The town has begun the job of planning with a $10 million “rainy day” fund to cover downturns and $2 million annual tab for routine maintenance included in its bond offering, but most of the tough questions remain unanswered.
Annexation of the resort, which is now in unincorporated Boulder County, could swell the town’s sales tax coffers by $2 million annually. But this brings its own challenges and costs, including maintaining and plowing the mountainous Shelf Road that leads to Eldora, and presumably providing law enforcement.
Overall, the ownership model seems too reminiscent of the past, when cash-strapped owners borrowed money to get through the down times and didn’t have the funds to invest in improvements.
Will it all work out in the end? Only time will tell.
Final Thoughts
In the meantime, here’s some unsolicited advice:
If Powdr will run the ski area for two seasons during the transition, as the town indicates, jump on that agreement now. Use the time to get up to speed and determine a plan.
Then find a professional operator and get out of the way. There are many ways to accomplish this; finding an equity partner who can fund improvements is a good one.
Isolate the resort from any political winds blowing in Nederland. Understand that your fate, from the residents to town hall, is now tied to the resort.
Beware the pitfalls: Gunstock is a New Hampshire ski area that shares similarities with Eldora, including 1,400 feet of vertical and a nearby college. It is government-owned, in this case by Belknap County. In 2022, its top five managers, led by veteran GM Tom Day, resigned after a county oversight board continually meddled in their daily ops and dismissed their professional opinions. This was all reversed in the outcry, and the resort has followed its management’s successful vision, but there’s a lesson to be learned in the overreach.
“A few folks have said we’re crazy to do this,” says Nederland Mayor Bill Giblin. “I say we’d be crazy not to.”

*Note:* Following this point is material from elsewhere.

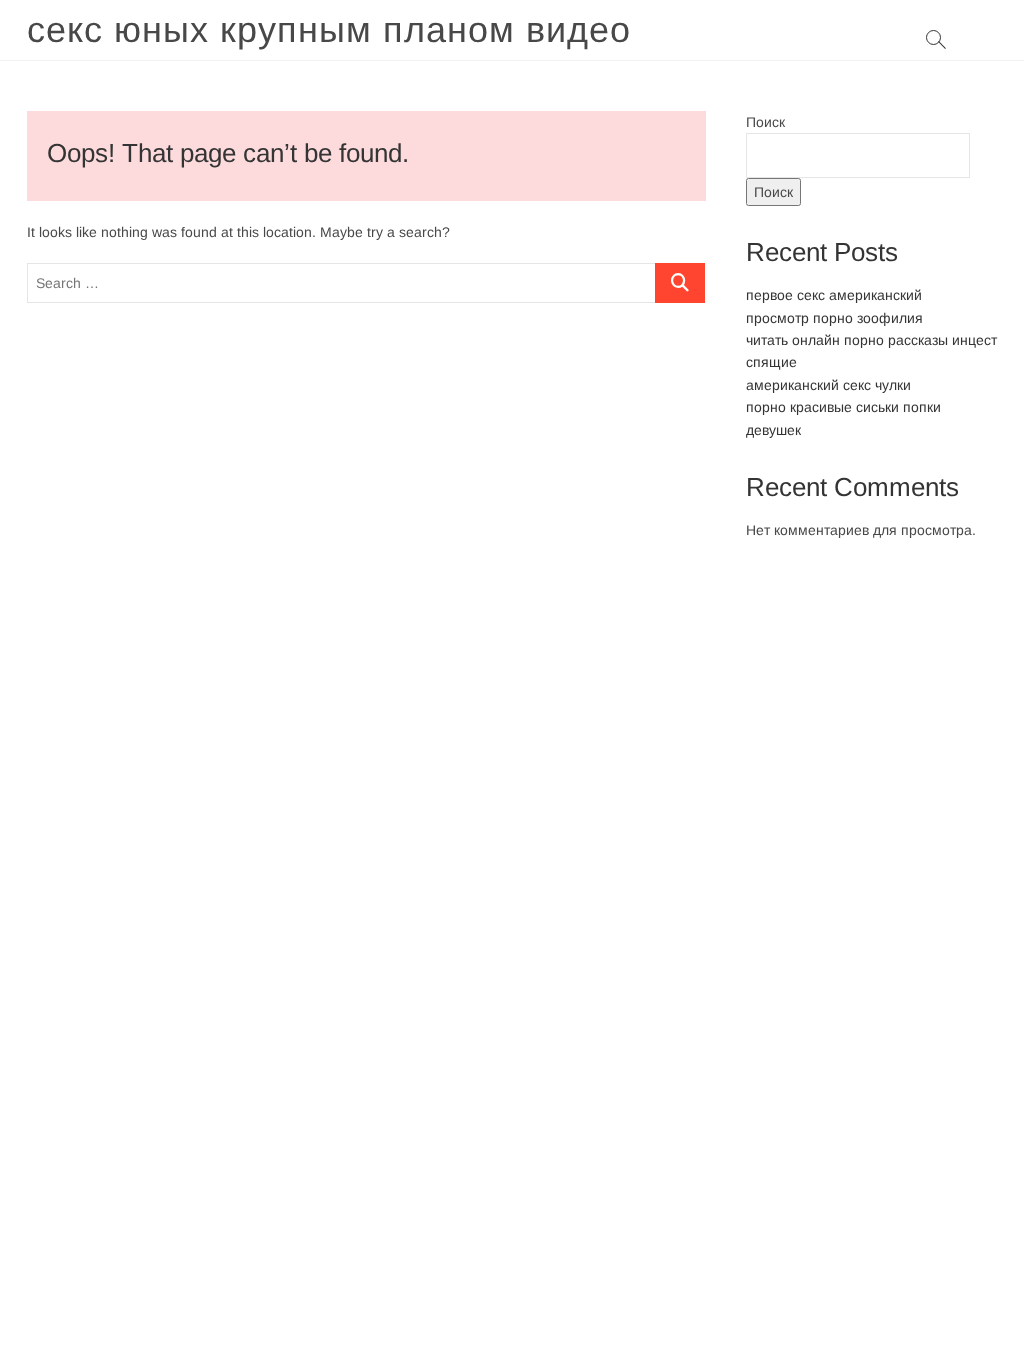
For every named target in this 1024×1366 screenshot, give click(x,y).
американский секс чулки (828, 385)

Virtually everyone wants to see the town, the ski area and its stakeholders succeed, and for Powdr to get a fair return on its investment. Is this the way to ensure that Eldora not only survives but thrives? Or will it set a poor precedent for municipal ownership of ski areas?
We are about to find out, and the repercussions go way beyond town limits. The ski world will be watching.
Andy Bigford has lived in Boulder County for 28 years and estimates he’s skied at Eldora more than 600 times. He’s a former newspaper editor in Breckenridge and Aspen and was the editor-in-chief of SKI magazine. He has edited or written six books, and was the co-author of Eldora: Six Decades of Adventure.